INSTRUCTIONS TO FOLLOW — Beginning at the line containing "Given: Click 批量删除 to bulk delete", give again every line through the end of the data, unchanged and with both ends included. Drop any pictures.

Stored data —
*** Begin section ***

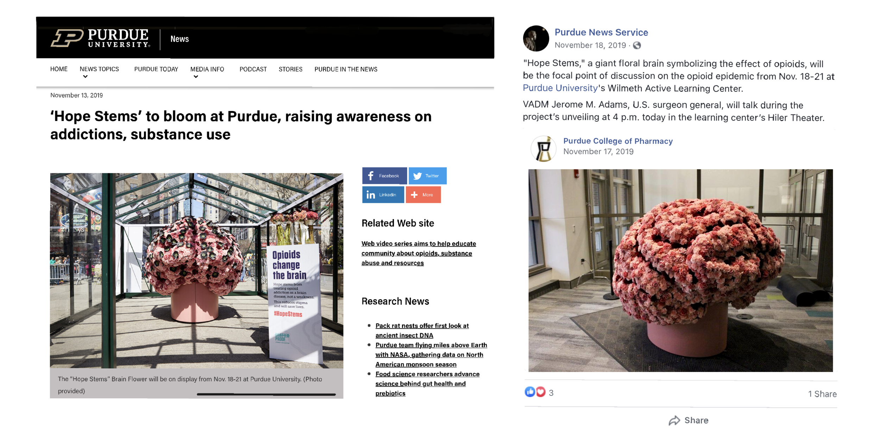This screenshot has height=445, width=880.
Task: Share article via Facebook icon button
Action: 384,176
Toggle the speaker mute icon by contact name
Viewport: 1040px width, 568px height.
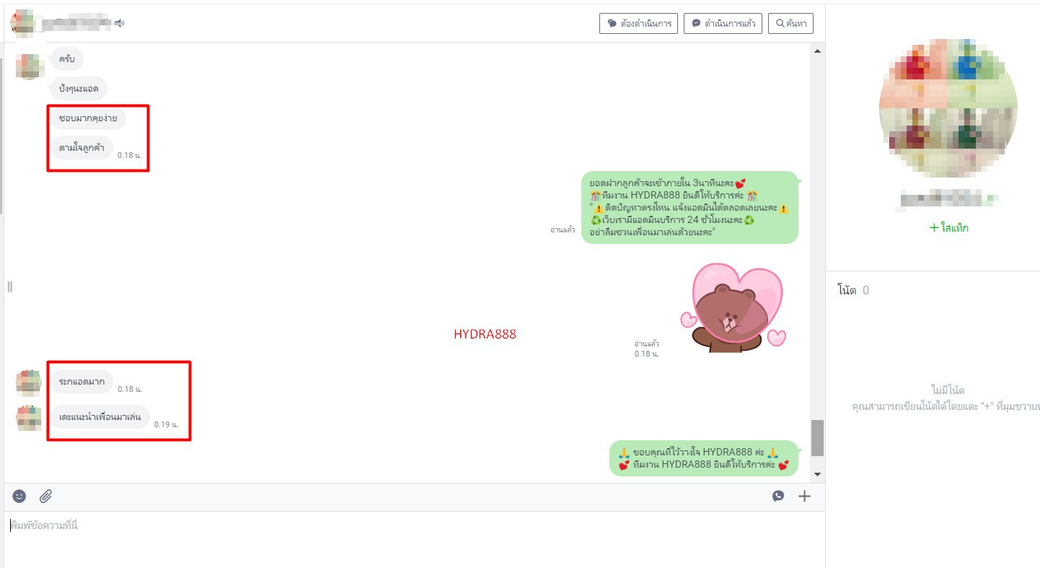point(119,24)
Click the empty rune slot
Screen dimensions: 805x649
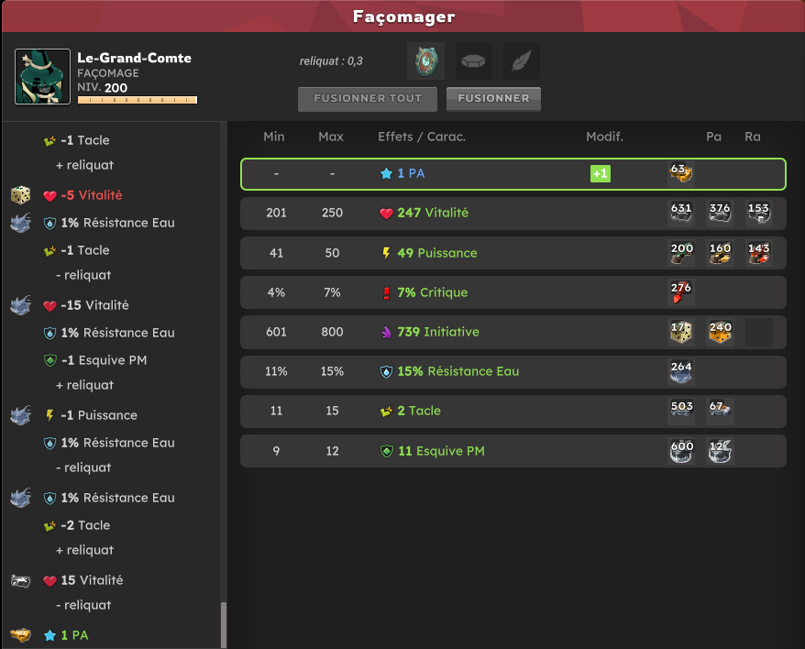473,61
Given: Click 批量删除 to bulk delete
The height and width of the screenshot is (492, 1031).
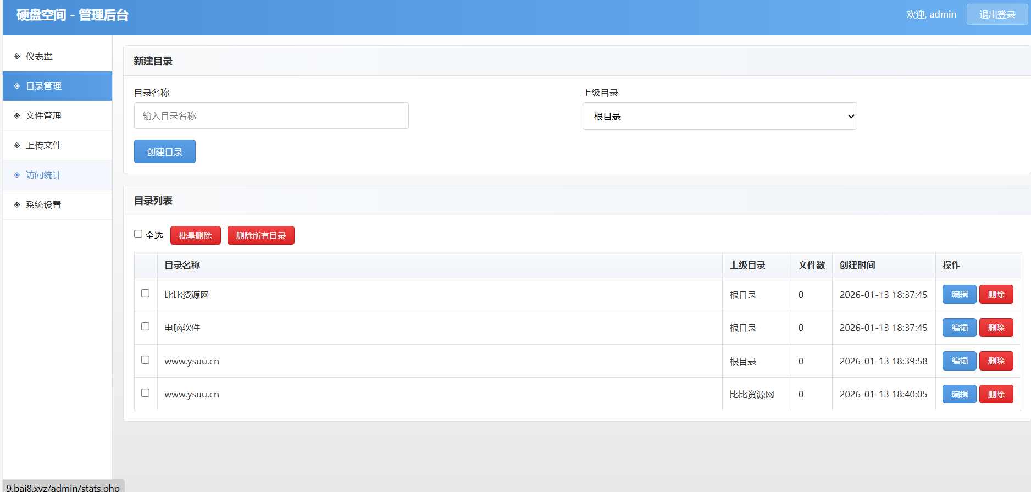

*** End section ***

ANSWER FOR THIS EXERCISE —
Given: Click 批量删除 to bulk delete
The height and width of the screenshot is (492, 1031).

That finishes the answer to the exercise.